### PROBLEMS:
- 1) Answer these questions from the article about the OCW workshops:
(a) What does the punching glove built in the Arduino workshop measure?
(b) What kind of exercises does Keane use to help participants explore how communication affects their collaboration?
(c) What is the main goal for the workshops?
- 2) Can you write what comes next in the article about the OCW workshops, picking up after its last sentence?

┌─ SOURCE EXCERPT

Collage of four photos showing students working on and showing their electronics systems.

Students in an electronics workshop that features Arduino microcontrollers collaborate to design a prototype. (Image courtesy of Andrew Ringler.)

By Joe Pickett, OCW Publication Director

You’ve got the month of January off from regular classes, and you want to do more than sleep in. It’s a good time to experiment, to do something unusual, maybe create a software project. But what if you don’t really have the background for this sort of thing?

Sign up for a workshop that requires no experience at all!

Two such workshops taught by the same instructor have just appeared on OCW site:

In the Arduino workshop, students in small teams create different projects using Arduino microcontrollers, including a hand-motion controlled “car,” dazzling light displays, and a punching glove that measures the intensity of its blows.

In the Videogame workshop, student teams create videogames in which the player moves and controls an object in space by body motions: animals try to escape from a zoo, cubes assemble to build and decorate houses, objects traverse landscapes full of obstacles.

The OCW workshop sites have videos of class activities and student-narrated projects, so you can see what the students did and how they thought about what they made.

Fostering Learner Self-Confidence

What these workshops have in common is an unconventional teaching methodology championed by Kyle Keane and Andrew Ringler, two of the instructors, and shared in their Instructor Insights for the Arduino and the Videogame workshop. Each set of Insights is tailored to the demands of that particular workshop.

The main goal for the workshops is to help students build confidence so they can gain independence from their instructors and learn on their own. To do this, they employ a variety of techniques to shake students out of their accustomed ways of thinking about learning and creativity, so they can move forward and be productive.

Building Productive Teams

To work with a team you first have to get on one, and to do that, it helps to know which people seem best suited as teammates. The workshop employs some techniques used in improv comedy to get people familiar with one another fast. Keane explains:

I use improv warm up exercises (games performers play to get ready for a show) to help participants explore how verbal and nonverbal communication impact their collaborative relationships in the workshop.

He encourages students to explore different possible teams and to not be afraid to move out of one and join another. With little or no experience, students are bound to make impractical suggestions and show a certain degree of ignorance.

└─
┌─ LISTED ENTRIES

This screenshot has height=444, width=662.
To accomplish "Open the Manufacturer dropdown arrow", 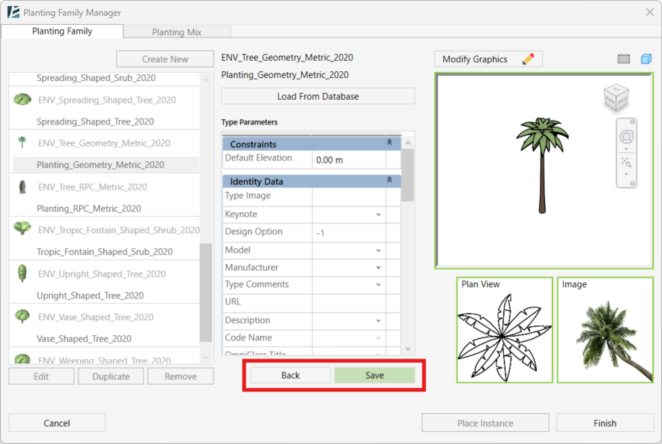I will (x=378, y=268).
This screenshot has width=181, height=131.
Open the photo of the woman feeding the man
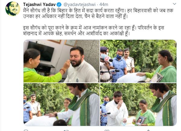[x=62, y=61]
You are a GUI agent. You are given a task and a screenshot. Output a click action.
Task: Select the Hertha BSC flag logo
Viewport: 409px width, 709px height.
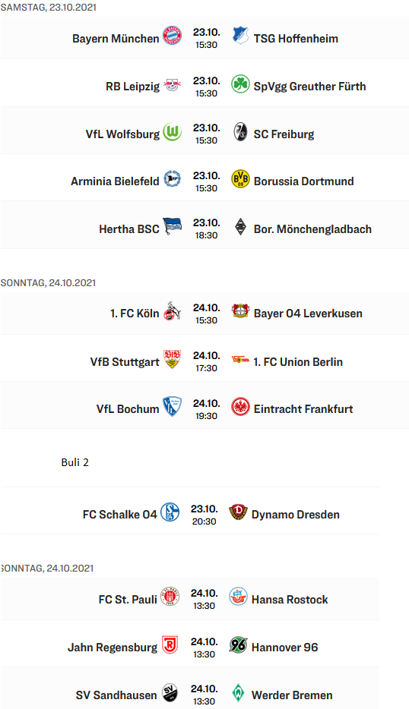coord(172,226)
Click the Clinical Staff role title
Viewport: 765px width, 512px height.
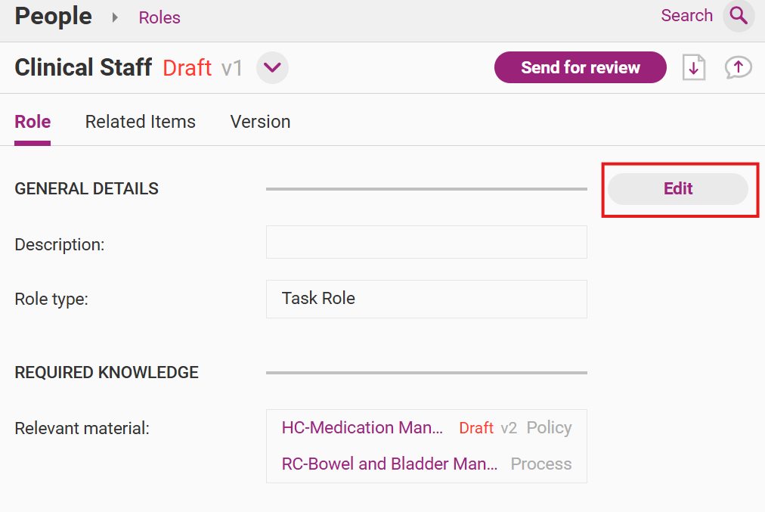click(x=83, y=67)
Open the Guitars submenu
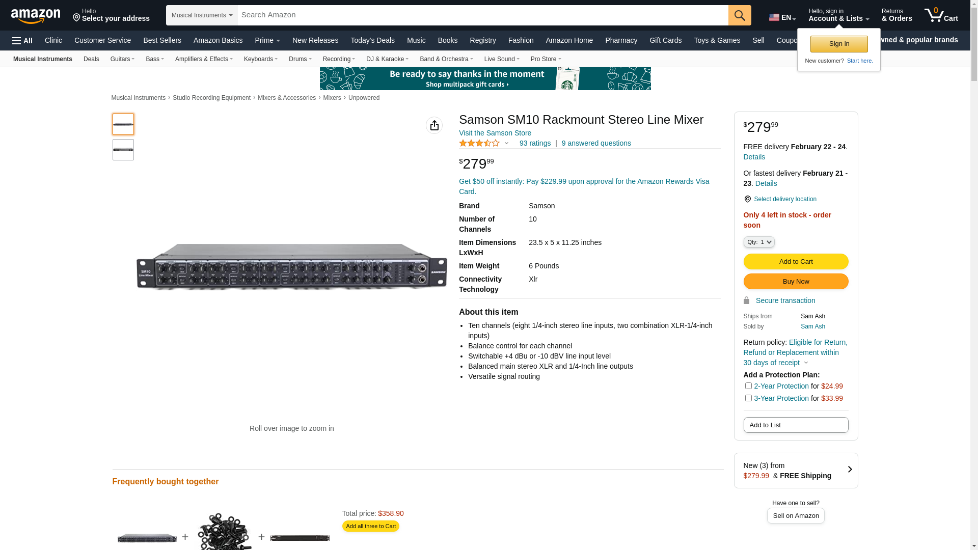 122,59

└─

### TASK-BY-TASK OUTPUTS:
- 1)
(a) The intensity of its blows.
(b) Improv warm-up exercises, which are games performers play to get ready for a show.
(c) To help students build confidence so they can gain independence from their instructors and learn on their own.

- 2)
Modeling Vulnerability

To help defuse student’s fear of embarrassment, Keane shares his own, and in doing so he models vulnerability, which

…is not a very common post-secondary teaching strategy, but…it’s an important thing to do when building team dynamics, because, let’s face it, opening yourself up to critique is terrifying…So, as instructors…we stand in the front of the classroom and talk about how it feels to be vulnerable. We’re weirdly explicit about it, but we find it extremely effective.

Going hand in hand with this technique is showing (rather than telling) students that it’s OK to ask for help: “It’s better to coach them and to model how to bring in others to solve problems.”

Being Creative, Not Original

In a nine-day workshop, there is hardly time to reinvent the wheel, yet in conceiving a creative project, students often think that’s what they have to do. To defuse this dynamic, Keane reframes the creative process away from being completely original to building on existing ideas and taking them in new directions. So the workshop

…involves students mimicking, step-by-step, projects that have already been built and then deviating from them—to give students permission to build on existing work.

Failing on Purpose

At the same time, to get students comfortable with risk-taking Keane gives them “assignments that ask students to do the impossible (like build a video game in six hours as a team, for example).”

These present opportunities for learning how to work with people having very different skills:

Participants don’t truly understand they need to collaborate with people who bring different skill sets to the work until they fail at a project…[Failure] helps drive home the importance of working in groups of people with diverse interests and abilities.

In Keane’s view, if a project is “designed to fail,” it holds the potential for longer-term success:

If it’s a designed-to-fail project…you pick something that’s kind of kooky that you want to learn, because no one’s going to know that you overstretched your skill set and tried something that was outside of your range. In this workshop, we explicitly allow (and encourage) participants to take these risks.

Moreover, doomed projects

…free participants to do things they might consider ridiculous, crazy, or imaginative. If you know the project is not intended to be successful, why not stretch your perceived boundaries?

Indeed, why not?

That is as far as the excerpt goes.